The fragment pressed against his sternum like an accusation.

Varrik's gaze flicked there for half a heartbeat.

Then she looked away.

Control.

She leaned toward Kairo, voice low enough only he could hear. "Don't fight it. Let your body look weak."

Kairo swallowed hard. It tasted like metal.

He let his head loll slightly. Let his breathing stay ugly.

Boring.

Damaged.

Not worth the trouble.

Varrik straightened and turned on the man like a blade.

"This is Veil Overexertion Syndrome triggered by a bad scan pulse," she said, loud enough for the room camera to record. "Congratulations. You've just caused a documented adverse event in Ward 7."

The man's face drained. "That's not—"

Varrik held up her clinic badge. "I'm filing a restriction order. No further assessments. No official summons without medical clearance."

She looked at the room camera and spoke like she was dictating directly into a file.

"Patient demonstrates unstable autonomic response under resonance stimulation. High risk of collapse. Any further stress-testing constitutes negligent harm."

The words weren't just threats.

They were paper.

And paper was how you fought officials without getting your teeth kicked in.

The man swallowed, voice small now. "We'll… we'll stop. We'll cooperate."

Varrik nodded once, satisfied.

Then she leaned down and injected something into Kairo's arm—warmth spreading, heartbeat returning to normal rhythm. Not recovery. Stabilization.

Kairo's breath steadied.

He blinked up at Selene.

Her face was calm.

But her grip was firm in a way that said she'd break someone if they tried that again.
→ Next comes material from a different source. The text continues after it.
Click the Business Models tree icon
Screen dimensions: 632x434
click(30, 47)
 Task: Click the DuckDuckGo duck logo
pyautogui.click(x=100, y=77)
Varrik spoke quietly to both of them now. "We leave. Slowly. Like patients."

Kairo forced himself upright with Selene's help.

His legs trembled just enough to be convincing.

He hated it.

He also understood why it was beautiful.

Outside the room, a staff member tried to offer water, apologies, forms.

Varrik took everything. Signed nothing. Made them sign instead.

By the time they stepped out into Ward 7's daylight, Blueglass Bulletin was still smiling on a street screen.

"Vanta City remains committed to safe public health infrastructure," the anchor chirped.

Kairo stood beneath it, pale on purpose.

A "fragile" guide.

A contractor with bad autonomic stability.

Someone Rook couldn't summon again too soon without looking like a predator with paperwork.

As they walked back toward the Veilward Strip, Kairo felt his thread stir, thin and shaken.

He didn't have the strength to hold Threading long.

But he had learned something critical.

Someone had just tried to press on his instincts and see what answered.

And in the moment his body collapsed, when his mind went gray…

he'd felt a direction anyway.

Not Northbind.

Something smaller.

A tug toward Selene, like his Law was trying to keep one person close when the world tried to separate them.

A seed of a new ability.

Not strong yet.

But real.

And in Vanta City, real was the only thing worth hiding.